> _Requirements_
Please return each line of the material below that contains the word "width".

^^^^

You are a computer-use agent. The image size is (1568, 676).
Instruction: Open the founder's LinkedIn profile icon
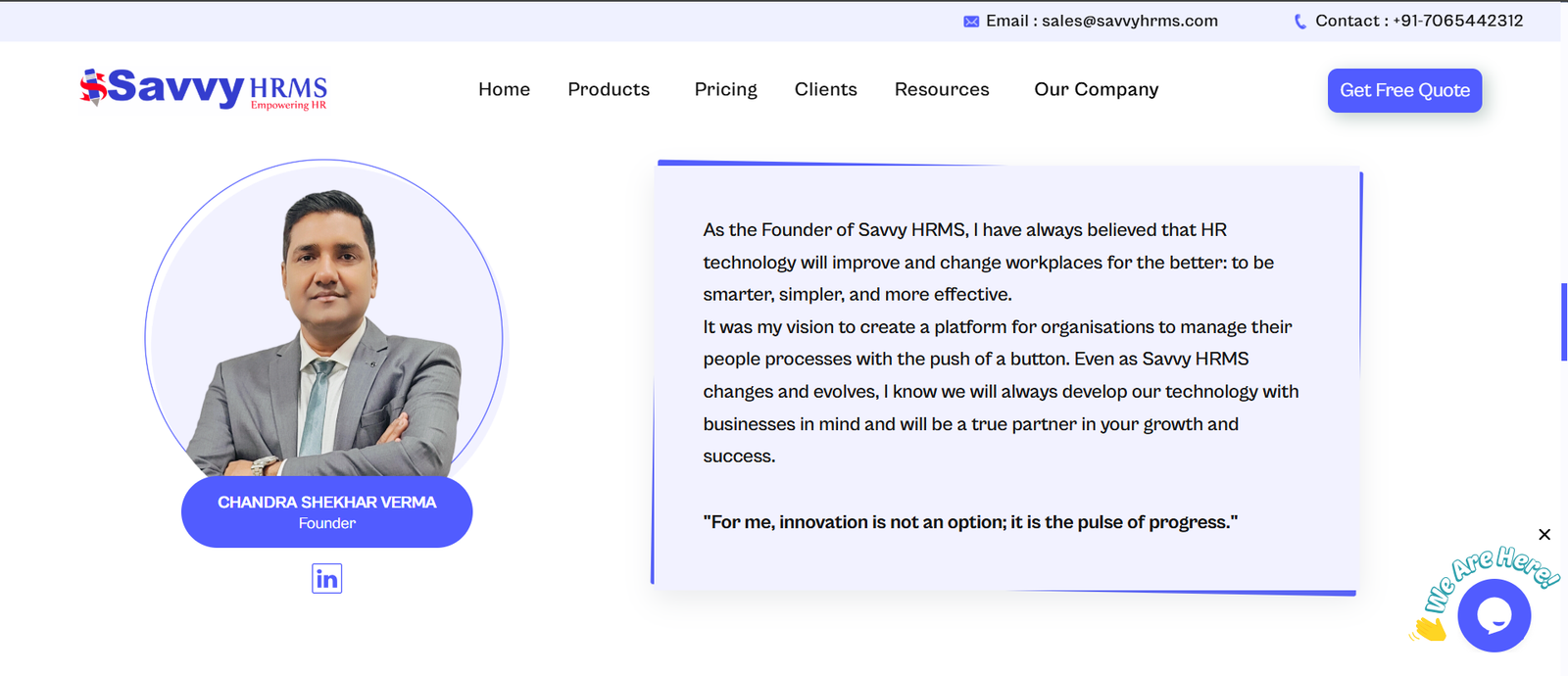click(x=326, y=579)
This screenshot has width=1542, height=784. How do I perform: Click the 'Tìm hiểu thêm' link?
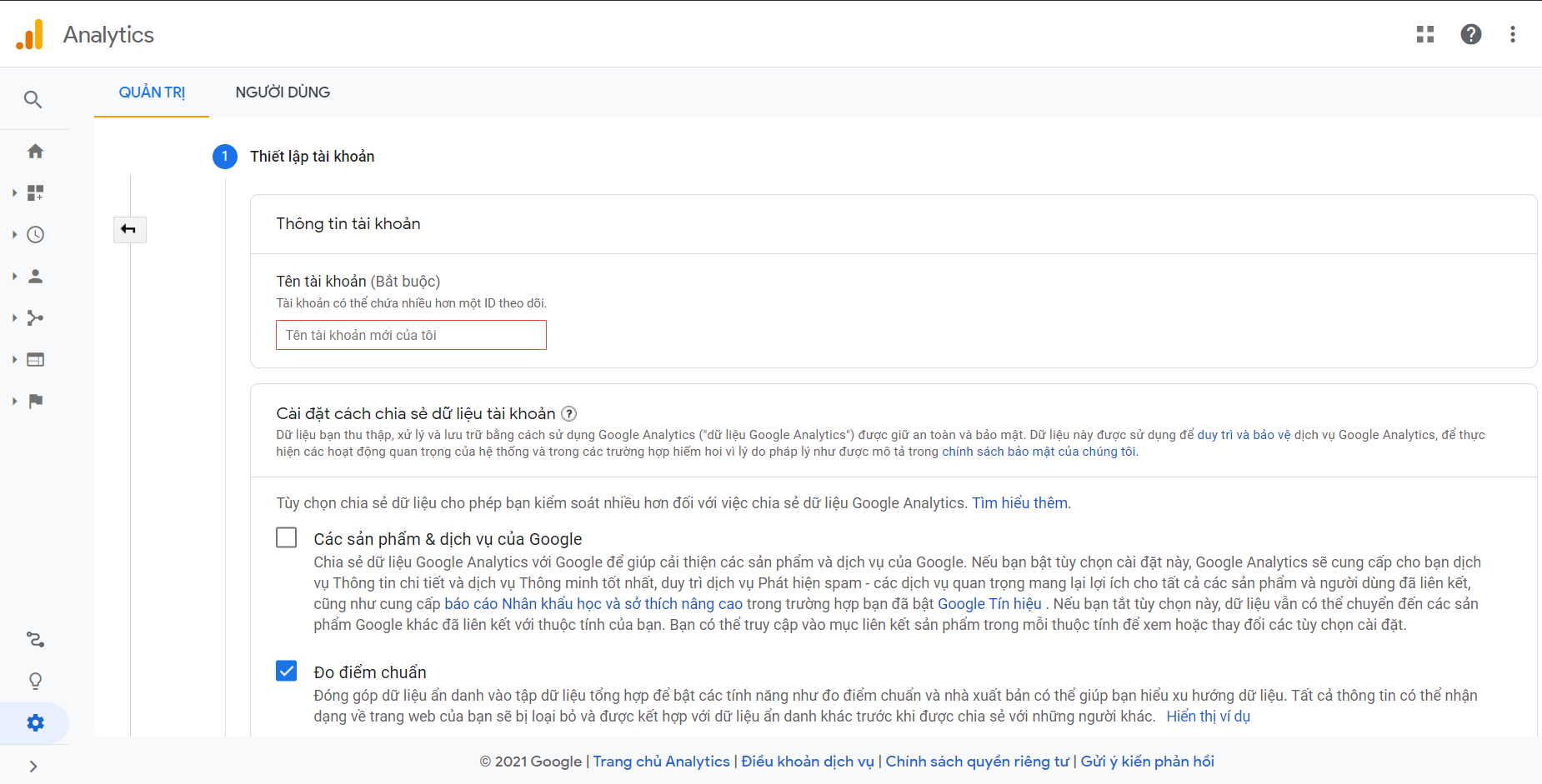[x=1019, y=503]
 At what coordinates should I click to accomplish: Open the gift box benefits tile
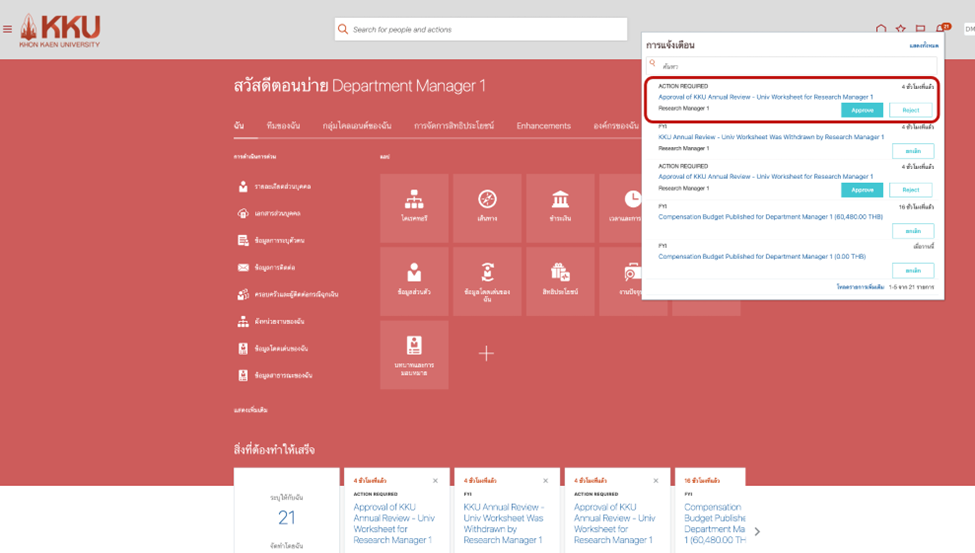[560, 280]
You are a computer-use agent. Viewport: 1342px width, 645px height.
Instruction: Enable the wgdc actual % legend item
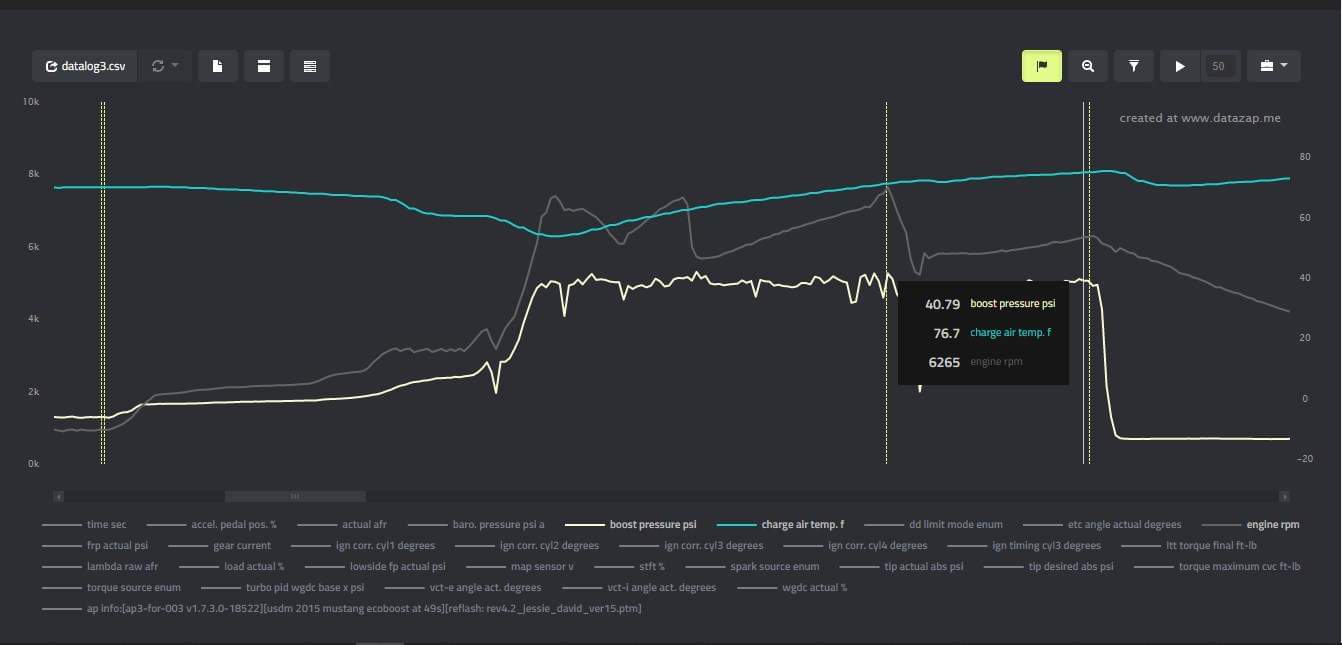tap(814, 587)
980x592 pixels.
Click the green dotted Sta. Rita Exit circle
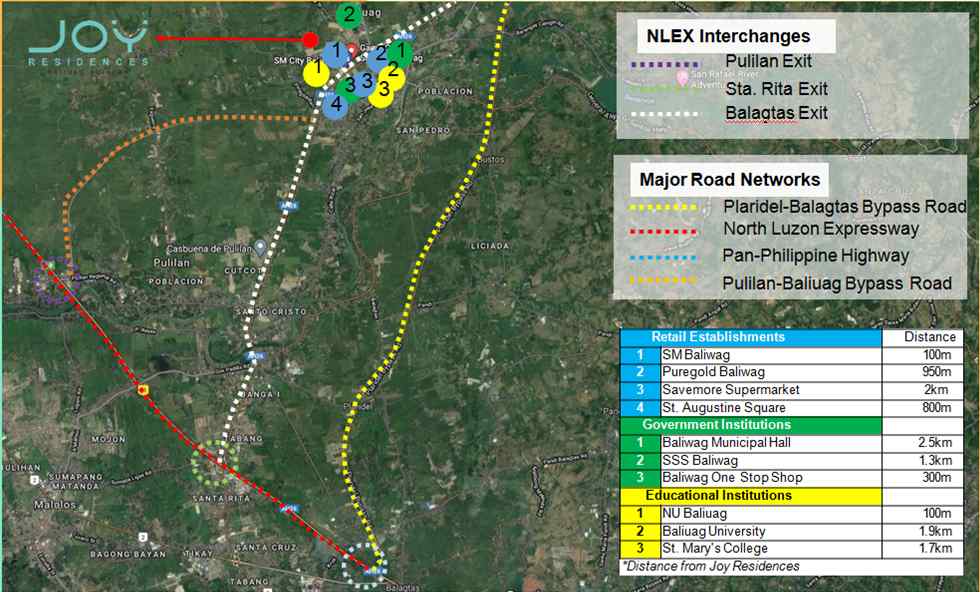[217, 461]
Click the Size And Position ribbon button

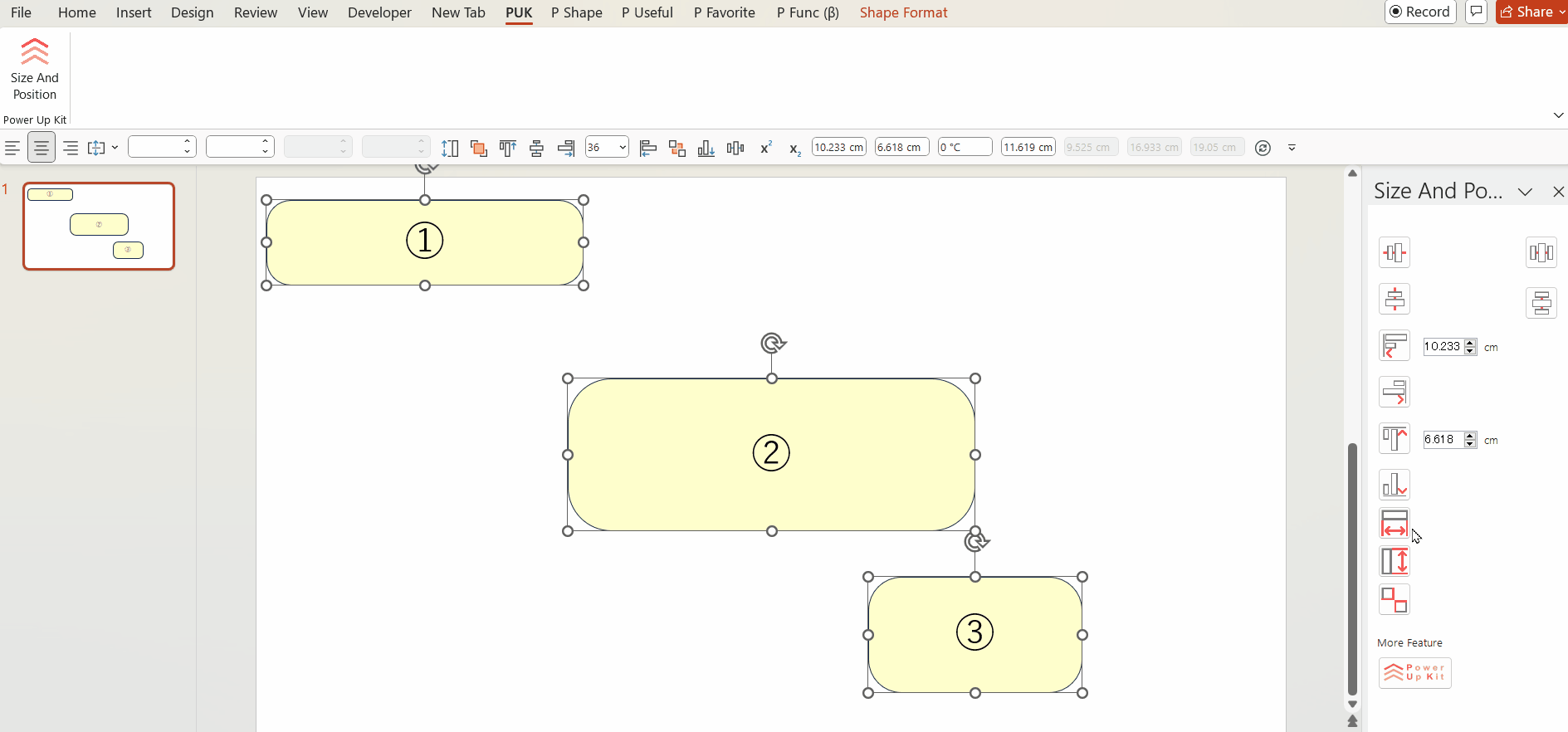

^^^^

> _Exercise result_
This screenshot has width=1542, height=784. How do I perform: Click the 'Tìm hiểu thêm' link?
You are a computer-use agent. Viewport: 1342px width, 645px height.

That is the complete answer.